What's the best way to minimize the need of run time checks?

Michael Selik michael.selik at gmail.com
Tue Aug 9 17:01:17 EDT 2016


On Tue, Aug 9, 2016 at 3:22 PM Juan Pablo Romero Méndez <
jpablo.romero at gmail.com> wrote:

> I'm actually looking for ways to minimize run time errors, so that would
> include TypeError and AttributeError.
>
> In your "File-like" example having type information would prevent me from
> even passing the wrong object, so I don't need to test for that particular
> problem.
>

Let's clarify this discussion by using the word "check" for type-checks
that necessary for the application to behave as desired and using the word
"test" for checking application behavior under normal and edge cases, such
as unexpected types being passed.

Are you saying you want to minimize type-checks during the execution of
your application? Or do you want to minimize the amount of testing code you
write?

I don't check for file-likeness in the application code. If somehow a
non-file-like (file-unlike?) object makes its way into my function, I
expect (and hope) my program will immediately stop and print a nice
traceback for me. If I wanted some other behavior, I probably would already
have try/except surrounding the appropriate section to deal with not-found
or permissions errors. If I need to, I'll add TypeError and AttributeError
to that except statement.

I sometimes write tests for unexpected inputs, checking to ensure that
either a TypeError or AttributeError is raised. However, sometimes I'm not
worried about it. If the user gives me bizarre input, they should know to
expect (possibly) bizarre results. Who knows, maybe that's what they wanted.

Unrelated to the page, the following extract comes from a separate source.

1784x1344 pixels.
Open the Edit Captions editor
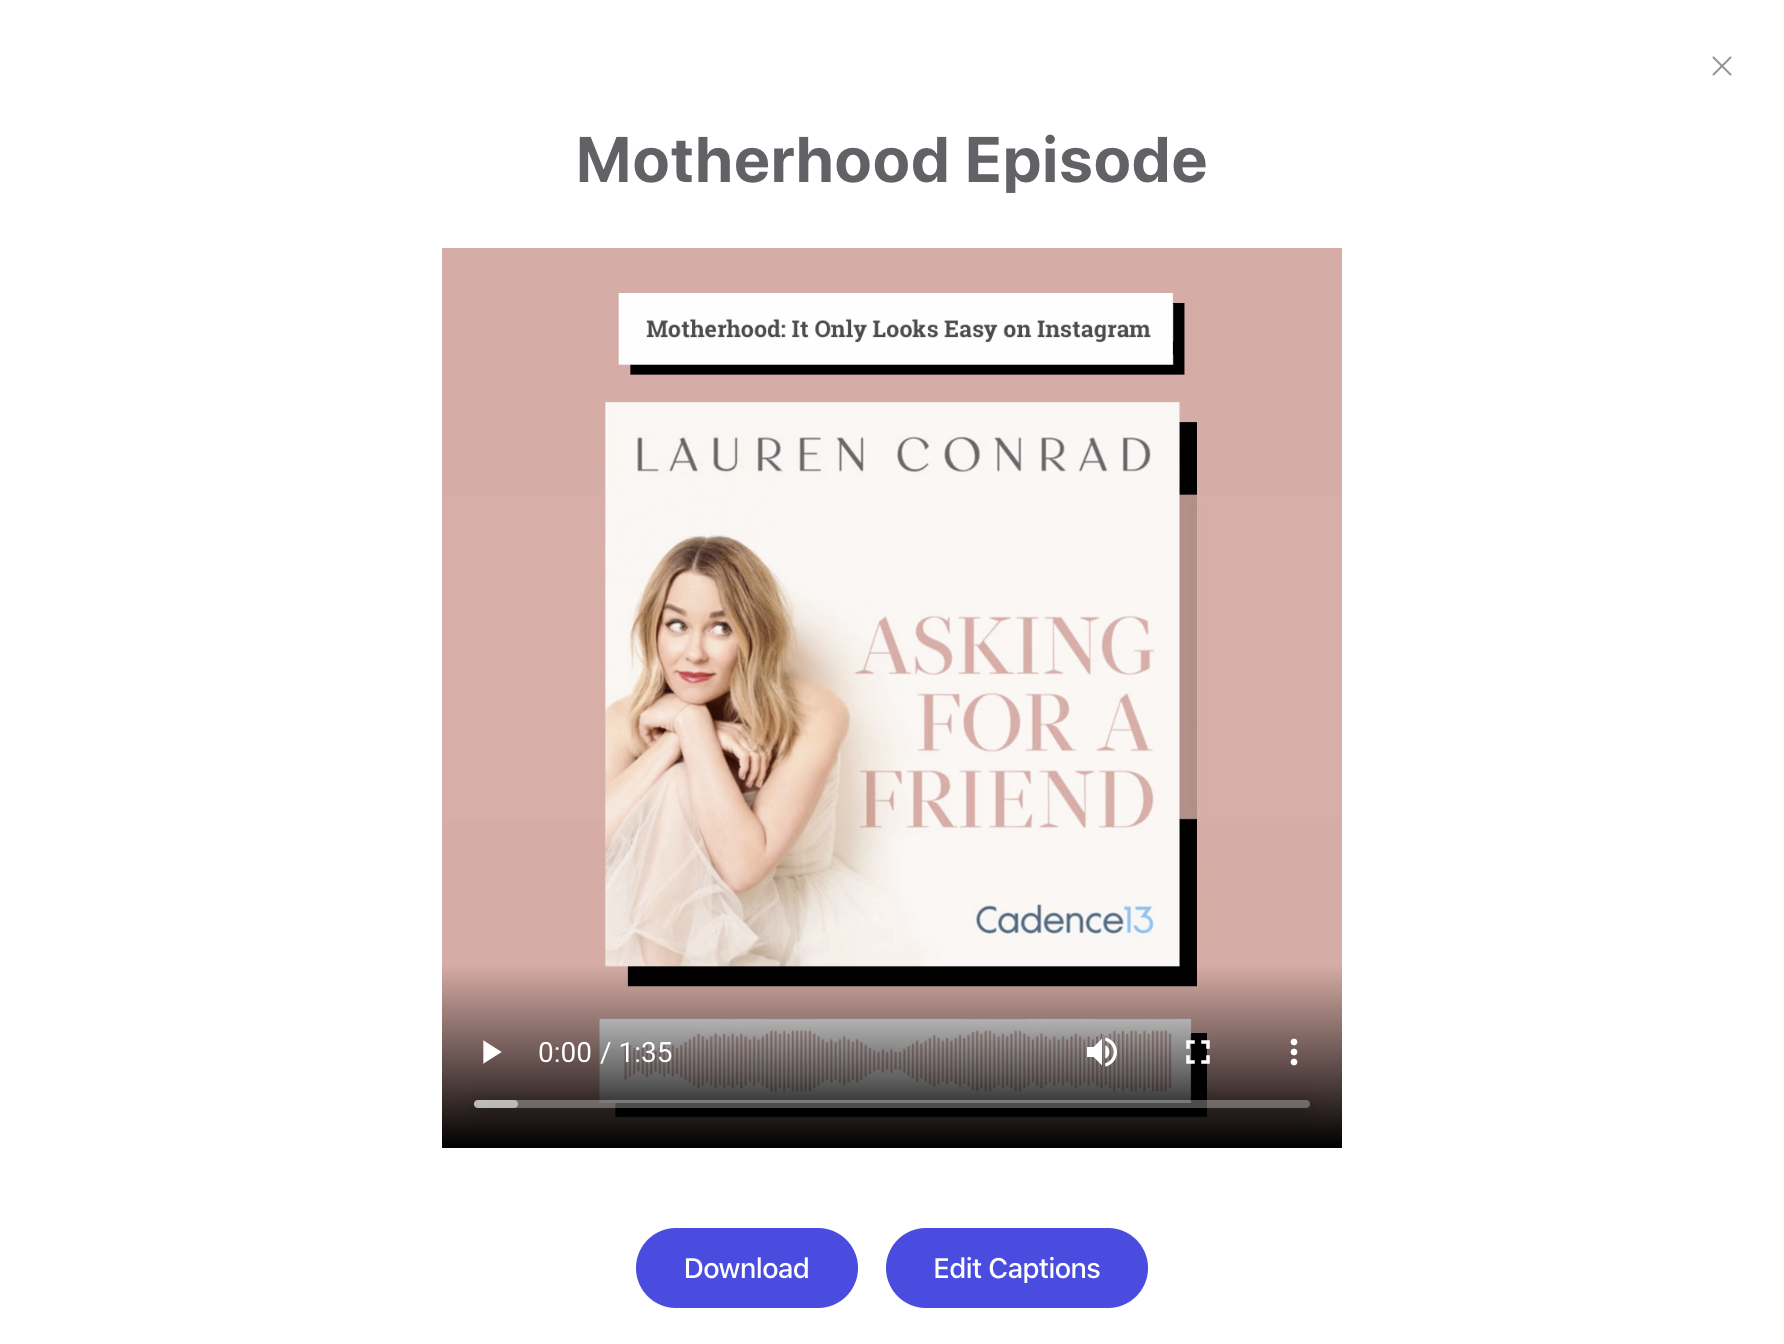pos(1017,1268)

I would add type-checking or value-checking to my application if the wrong
type or value does not raise an error but instead causes an infinite loop
or corrupts data. Those situations are fairly rare.



On Tue, Aug 9, 2016 at 4:52 PM Juan Pablo Romero Méndez <
jpablo.romero at gmail.com> wrote:

> So as the writer of the function you expect the user to read the function
> body to determine what is safe to pass or not?


No. But I usually expect them to not freak out when they see a traceback.
Or if they do freak out, I want them to freak out and send a bug report.